Problem to work on
Every line of the material that includes the word "agent" is to be shown.

━━━ Data ━━━

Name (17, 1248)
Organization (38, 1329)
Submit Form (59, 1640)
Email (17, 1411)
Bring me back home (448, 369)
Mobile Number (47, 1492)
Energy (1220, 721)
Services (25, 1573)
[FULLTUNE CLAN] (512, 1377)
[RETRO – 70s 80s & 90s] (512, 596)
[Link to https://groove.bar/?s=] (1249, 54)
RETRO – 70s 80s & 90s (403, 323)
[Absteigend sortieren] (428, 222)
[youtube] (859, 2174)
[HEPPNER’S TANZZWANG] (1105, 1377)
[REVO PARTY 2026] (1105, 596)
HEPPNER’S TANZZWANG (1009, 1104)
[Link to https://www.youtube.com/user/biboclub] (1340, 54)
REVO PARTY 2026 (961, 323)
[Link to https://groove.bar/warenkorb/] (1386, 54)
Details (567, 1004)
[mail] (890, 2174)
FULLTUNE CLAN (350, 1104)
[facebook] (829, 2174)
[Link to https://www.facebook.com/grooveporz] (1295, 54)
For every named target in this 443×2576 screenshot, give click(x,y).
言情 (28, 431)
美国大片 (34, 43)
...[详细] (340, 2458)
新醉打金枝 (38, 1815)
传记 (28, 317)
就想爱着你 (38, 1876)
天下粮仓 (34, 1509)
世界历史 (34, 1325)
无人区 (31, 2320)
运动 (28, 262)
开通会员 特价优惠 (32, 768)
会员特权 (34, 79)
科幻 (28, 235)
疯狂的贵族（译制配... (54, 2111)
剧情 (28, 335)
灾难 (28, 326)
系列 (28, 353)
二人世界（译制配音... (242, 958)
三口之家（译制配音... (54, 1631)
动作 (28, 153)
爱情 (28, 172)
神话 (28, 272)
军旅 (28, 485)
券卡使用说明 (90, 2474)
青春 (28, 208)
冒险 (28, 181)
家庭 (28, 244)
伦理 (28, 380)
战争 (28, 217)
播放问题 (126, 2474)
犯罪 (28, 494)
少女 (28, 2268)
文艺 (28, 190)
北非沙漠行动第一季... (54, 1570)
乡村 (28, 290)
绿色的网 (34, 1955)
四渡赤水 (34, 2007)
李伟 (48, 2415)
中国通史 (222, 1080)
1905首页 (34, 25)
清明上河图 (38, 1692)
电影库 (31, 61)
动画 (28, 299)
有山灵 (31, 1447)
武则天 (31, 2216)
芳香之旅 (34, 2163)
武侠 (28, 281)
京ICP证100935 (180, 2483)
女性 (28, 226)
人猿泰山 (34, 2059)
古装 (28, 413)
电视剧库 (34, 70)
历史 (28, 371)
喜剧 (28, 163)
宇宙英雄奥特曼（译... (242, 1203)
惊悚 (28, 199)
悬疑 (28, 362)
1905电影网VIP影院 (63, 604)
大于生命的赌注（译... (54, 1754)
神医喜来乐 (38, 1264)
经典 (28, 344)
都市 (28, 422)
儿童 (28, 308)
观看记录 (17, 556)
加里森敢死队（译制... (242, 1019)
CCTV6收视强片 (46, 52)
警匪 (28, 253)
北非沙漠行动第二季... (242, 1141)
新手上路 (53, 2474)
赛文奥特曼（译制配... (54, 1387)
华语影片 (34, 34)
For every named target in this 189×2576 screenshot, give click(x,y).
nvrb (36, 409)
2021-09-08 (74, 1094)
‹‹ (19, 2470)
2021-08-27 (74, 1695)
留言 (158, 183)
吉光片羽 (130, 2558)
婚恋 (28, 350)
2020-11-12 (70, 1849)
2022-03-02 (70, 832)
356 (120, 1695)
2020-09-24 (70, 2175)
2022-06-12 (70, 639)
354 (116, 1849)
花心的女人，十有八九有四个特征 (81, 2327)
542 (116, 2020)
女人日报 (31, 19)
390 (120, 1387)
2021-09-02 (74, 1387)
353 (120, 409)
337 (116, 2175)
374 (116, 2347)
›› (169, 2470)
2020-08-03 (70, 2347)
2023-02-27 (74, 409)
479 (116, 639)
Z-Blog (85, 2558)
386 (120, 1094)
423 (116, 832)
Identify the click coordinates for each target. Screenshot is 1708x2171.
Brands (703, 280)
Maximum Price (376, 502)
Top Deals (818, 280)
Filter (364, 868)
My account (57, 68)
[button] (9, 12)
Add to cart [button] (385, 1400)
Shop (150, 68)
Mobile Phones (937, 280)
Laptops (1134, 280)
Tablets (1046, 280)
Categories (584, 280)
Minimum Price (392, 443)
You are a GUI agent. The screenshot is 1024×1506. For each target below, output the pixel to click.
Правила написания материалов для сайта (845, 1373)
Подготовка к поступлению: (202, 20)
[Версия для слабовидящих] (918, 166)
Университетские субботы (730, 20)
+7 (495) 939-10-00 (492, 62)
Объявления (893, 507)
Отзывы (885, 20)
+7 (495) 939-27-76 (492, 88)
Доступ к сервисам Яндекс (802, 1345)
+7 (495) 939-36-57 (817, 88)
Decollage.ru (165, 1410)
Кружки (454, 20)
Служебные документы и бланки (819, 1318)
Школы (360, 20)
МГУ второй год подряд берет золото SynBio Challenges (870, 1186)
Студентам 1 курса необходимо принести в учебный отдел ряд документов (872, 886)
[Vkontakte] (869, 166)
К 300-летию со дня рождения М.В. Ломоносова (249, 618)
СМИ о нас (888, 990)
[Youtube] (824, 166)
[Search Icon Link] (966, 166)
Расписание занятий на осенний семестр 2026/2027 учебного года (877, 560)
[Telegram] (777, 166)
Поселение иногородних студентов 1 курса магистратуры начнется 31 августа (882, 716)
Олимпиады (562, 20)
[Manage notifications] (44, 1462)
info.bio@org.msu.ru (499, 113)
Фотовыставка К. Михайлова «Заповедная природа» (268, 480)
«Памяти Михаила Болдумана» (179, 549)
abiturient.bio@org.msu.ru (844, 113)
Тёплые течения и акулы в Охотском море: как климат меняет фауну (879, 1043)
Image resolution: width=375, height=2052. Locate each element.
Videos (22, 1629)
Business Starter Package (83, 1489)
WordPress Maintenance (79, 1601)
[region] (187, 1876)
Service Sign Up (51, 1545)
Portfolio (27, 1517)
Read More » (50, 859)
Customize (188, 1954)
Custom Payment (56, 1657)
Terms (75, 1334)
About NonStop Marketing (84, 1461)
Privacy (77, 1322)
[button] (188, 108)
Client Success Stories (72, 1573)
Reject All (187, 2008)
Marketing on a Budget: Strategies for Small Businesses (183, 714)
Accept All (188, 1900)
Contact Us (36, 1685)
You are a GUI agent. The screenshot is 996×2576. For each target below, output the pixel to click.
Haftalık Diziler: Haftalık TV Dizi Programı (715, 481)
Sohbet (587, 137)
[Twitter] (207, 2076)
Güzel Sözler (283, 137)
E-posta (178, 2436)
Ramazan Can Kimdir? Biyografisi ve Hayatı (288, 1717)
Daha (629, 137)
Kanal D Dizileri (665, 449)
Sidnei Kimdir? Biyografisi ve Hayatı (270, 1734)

━━━

The completed task
You are a GUI agent. The screenshot is 1024×1506. For each target below, output the pixel to click.
You are a GUI agent. The screenshot is 996×2576. For each target below, output the pixel to click.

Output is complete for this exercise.